With the rapid accumulation of multimodal medical image data sets, it has become an urgent need for clinical and scientific research to develop a model that can carry out sequence conversion across multimodal data. However, the existing multimodal image transformation methods usually rely on task specific architecture or discrete domain labels, which have obvious limitations in scalability and generalization.
On August 11, 2025, Tan Tao team of the Macao Polytechnic University and ritse Mann team of the medical center of the University of nemegen in the Netherlands published a research paper entitled "all in one medical image to image translation" in cell reports methods, a journal of cell press. This study proposes an eva-i2i framework driven by contrast language image pre training (dclip) with DICOM semantic tags, which can realize image conversion between different modes in a single model, and has the potential of zero sample domain adaptation, and can be directly deployed to clinical tasks without fine-tuning.

The research team noted that the traditional multimodal image conversion method usually takes different imaging modes or sequences as independent domains and distinguishes them by independent thermal coding. When this method is extended to new domains, the coding length will increase continuously, and the fine-grained semantic differences between different domains cannot be captured. To this end, the research team proposed the eva-i2i (every domain all at once image to image) framework, which converts the information of organs, modes, sequences, etc. of each scanned image into natural language prompts to define the image domain. This hint driven representation can not only flexibly distinguish fine-grained semantic differences, but also easily extend to unknown domains.
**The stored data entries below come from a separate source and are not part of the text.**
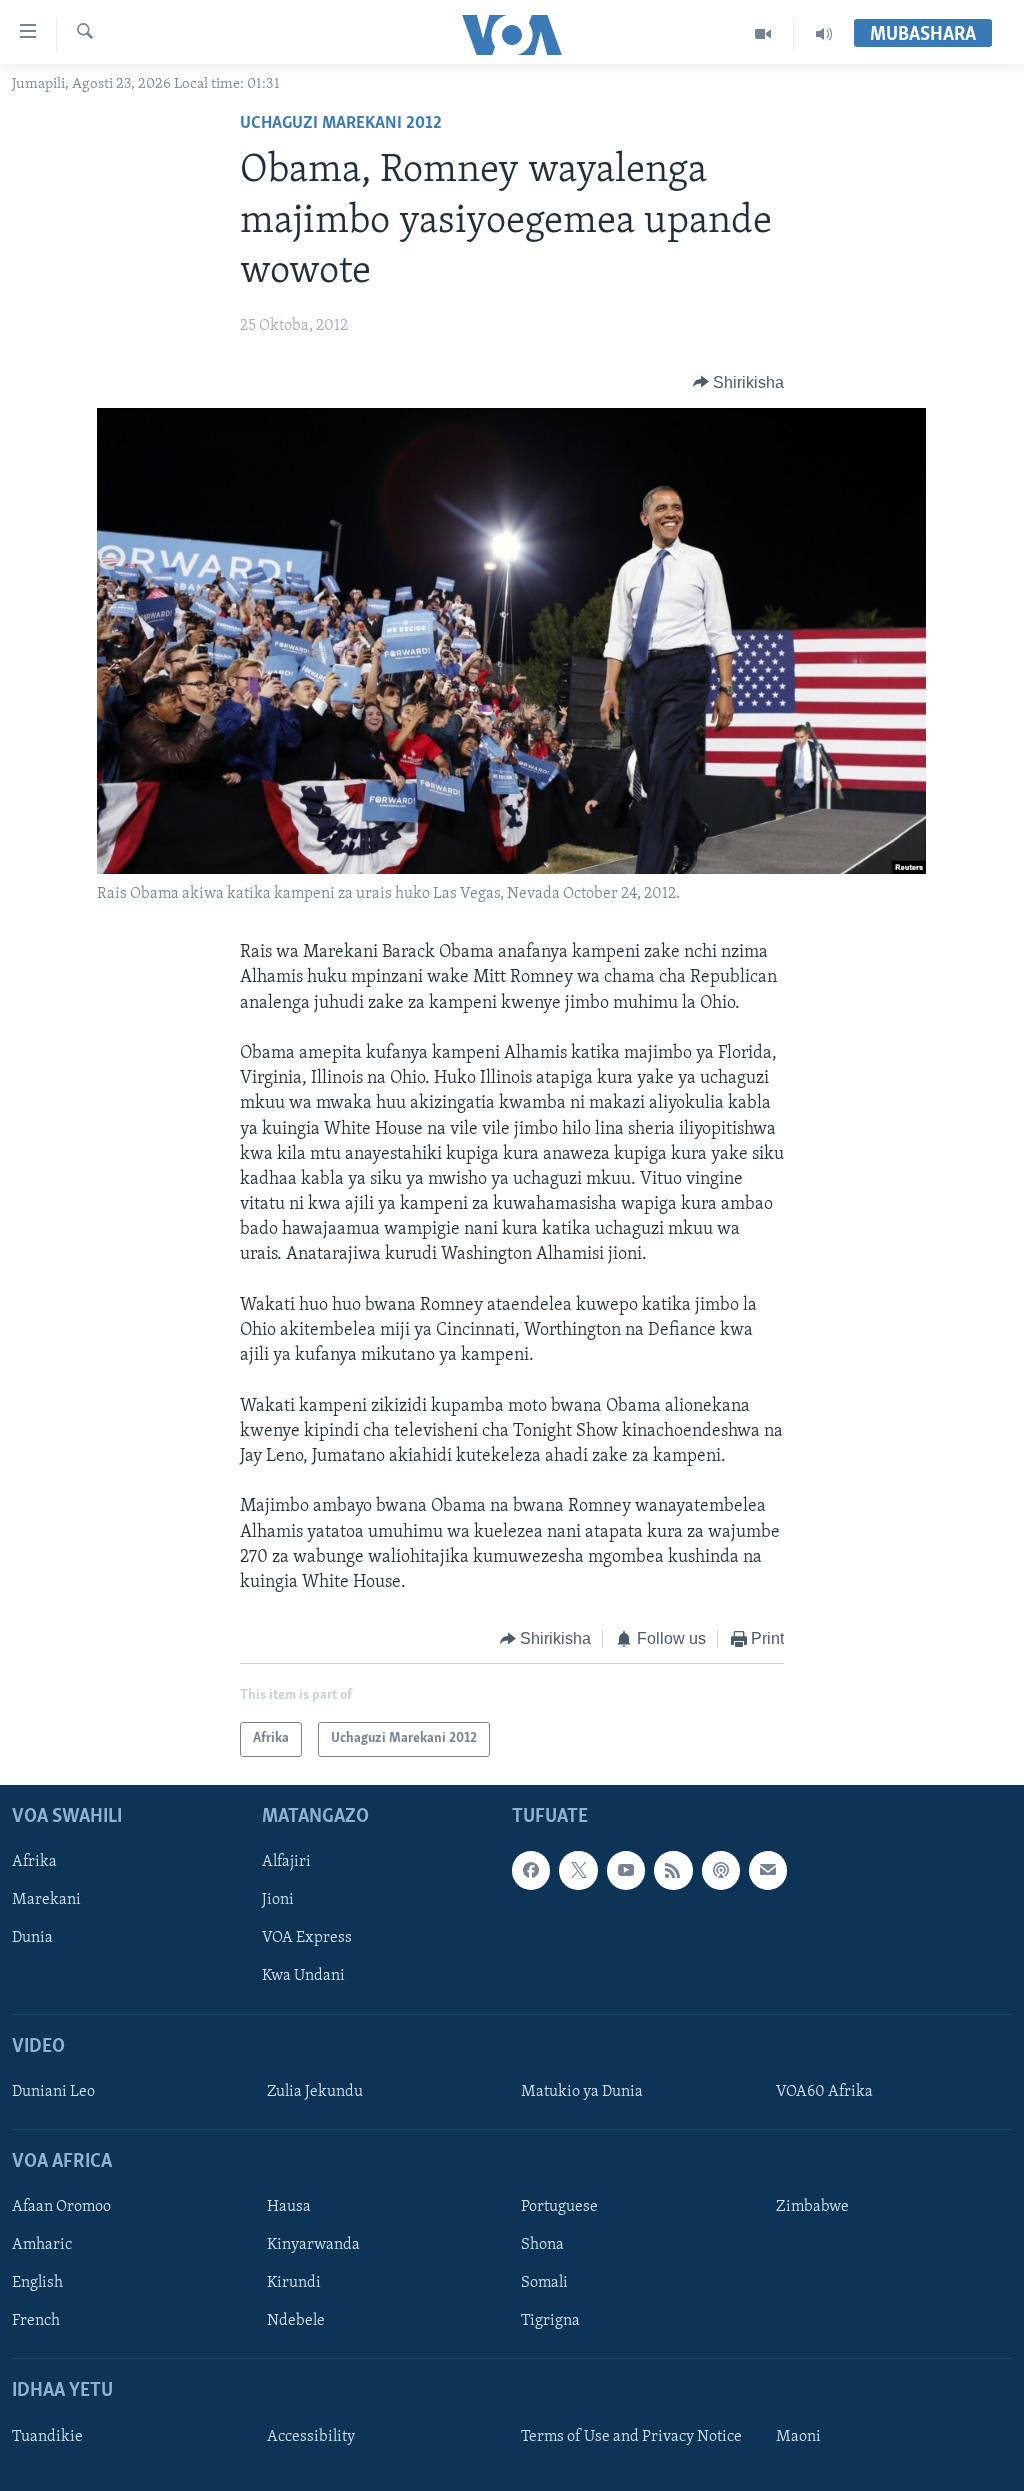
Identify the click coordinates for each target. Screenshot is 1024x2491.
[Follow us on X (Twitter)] (578, 1870)
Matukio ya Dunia (582, 2091)
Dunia (32, 1938)
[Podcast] (721, 1870)
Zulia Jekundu (315, 2091)
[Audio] (824, 34)
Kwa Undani (303, 1976)
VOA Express (307, 1938)
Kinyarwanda (313, 2245)
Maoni (798, 2436)
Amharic (42, 2245)
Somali (544, 2283)
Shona (542, 2245)
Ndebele (296, 2321)
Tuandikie (47, 2436)
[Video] (763, 34)
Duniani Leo (53, 2091)
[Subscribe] (768, 1870)
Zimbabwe (812, 2207)
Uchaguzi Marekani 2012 (341, 124)
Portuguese (559, 2207)
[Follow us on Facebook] (531, 1870)
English (37, 2283)
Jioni (278, 1900)
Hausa (289, 2207)
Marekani (46, 1900)
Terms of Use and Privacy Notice (631, 2436)
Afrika (34, 1862)
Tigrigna (550, 2321)
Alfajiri (286, 1862)
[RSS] (673, 1870)
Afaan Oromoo (61, 2207)
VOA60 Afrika (824, 2091)
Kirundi (294, 2283)
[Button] (739, 383)
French (36, 2321)
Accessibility (311, 2436)
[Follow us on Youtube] (626, 1870)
Based on 7 public data sets and a total of 27950 3D scans (covering brain, breast, abdomen, pelvic cavity and other parts), the research team jointly trained all known modes at one time. The image generated by the model is superior to the existing baseline method in quality, and also performs well in image conversion of external data sets. More importantly, the model also shows the potential of zero sample domain adaptation on external data, which can transform unknown domains into known domains, and expand its potential application range. In addition, in downstream tasks such as cross modal registration, classification and segmentation, the model does not need to be fine tuned in the target domain, and can achieve the same or even better performance on the external dataset as the fine tuning method. This provides a plug and play solution for the common problem of cross modal domain adaptation in clinic.

The eva-i2i model proposed by the research team provides an extensible new paradigm for constructing a universal and multimodal medical image conversion model. Through DICOM semantic prompt coding, the model not only overcomes the inherent limitations of the single hot coding, but also provides a potential solution for image data standardization and analysis across centers and imaging protocols. This research result is expected to be applied in clinical practice, and help doctors achieve efficient image domain adaptation between different imaging protocols and devices, so as to improve diagnostic consistency and cross agency collaboration efficiency.